Use the following information when creating a data source for your Vertica database:

  • The JDBC URL must be in the following format:

    jdbc:vertica://<host>:<port>/<databaseName>

  • Basic authentication is supported. Specify user and password.

  • If you use native authentication inside your cloud platform (for example, Google Cloud Platform, Amazon Web Services, or Microsoft Azure), you do not have to provide the username and password.

GoodData Cloud Native (GoodData.CN) uses the driver with version 10.0.1-0.

The following database versions are supported:

  • 9.x
  • 10.x

Performance Tips

If your database holds a large amount of data, consider the following practices:

  • Denormalize the relational data model of your database.

    This helps avoid large JOIN operations. Because Vertica is a columnar database, queries read only the required columns and each column is compressed separately.

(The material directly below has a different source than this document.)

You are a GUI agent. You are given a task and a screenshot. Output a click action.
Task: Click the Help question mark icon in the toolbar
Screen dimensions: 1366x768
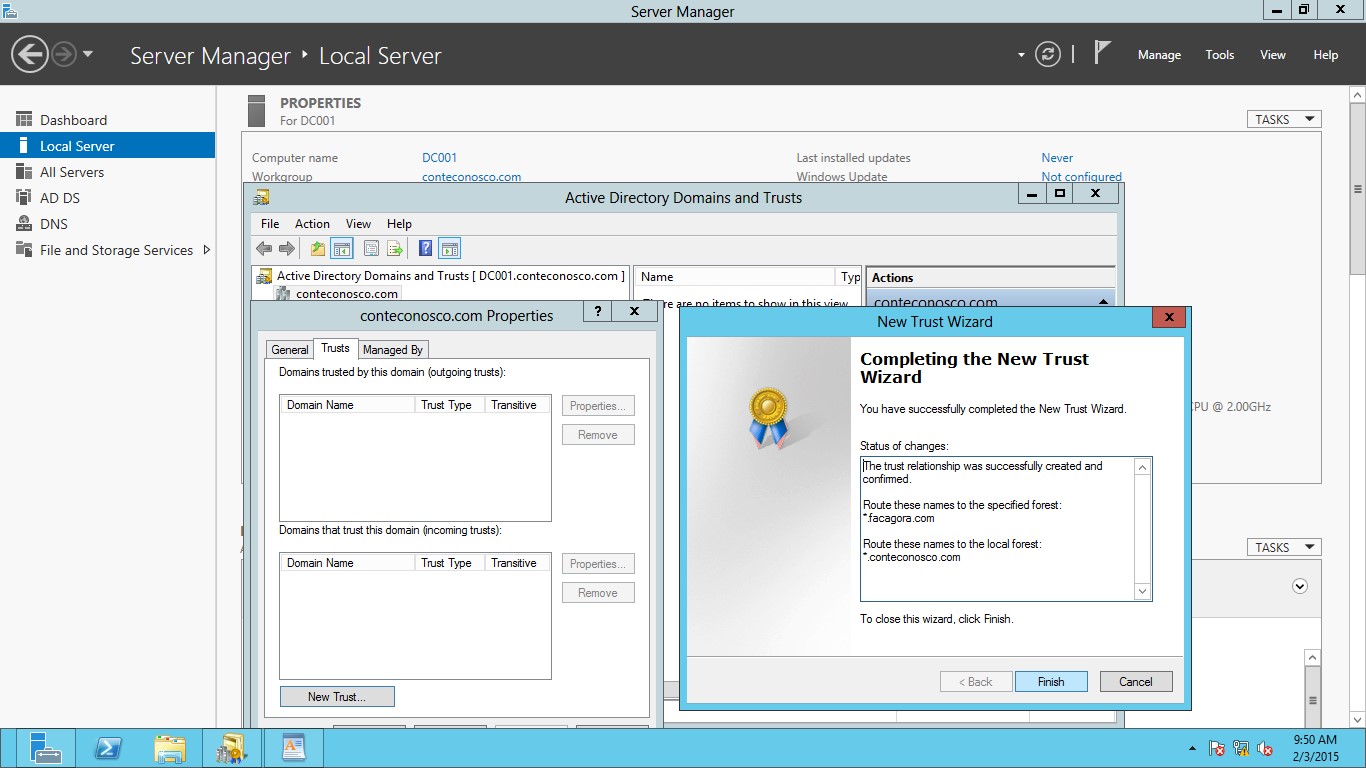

  • Optimize projections .

    • RESEGMENT by the columns that are most frequently used for JOIN and aggregation operations. At least, RESEGMENT by a column with high cardinality so that loaded data is evenly distributed in your cluster.
    • SORT by the columns that are most frequently used for JOIN and aggregation operations. Those columns are typically mapped to attributes that are most frequently used for aggregations in insights.
    • Use column encoding . Specifically, use RLE encoding for low-cardinality columns (columns with few distinct values).
    • If you have to build analytics for multiple mutually exclusive use cases, define multiple projections on top of a table.
  • Utilize live aggregate projections .

  • Use hierarchical partitioning to avoid too many partitions (ROS containers) in a single projection.

  • Use Eon Mode - spin up sub-clusters based on user needs.

    • Users with similar needs populate data into EON depots that are likely reused.
    • Isolate data transformation operations running in your database from the analytics generated by GoodData.CN.
  • Scale up based on users needs. Automate adding and removing secondary sub-clusters.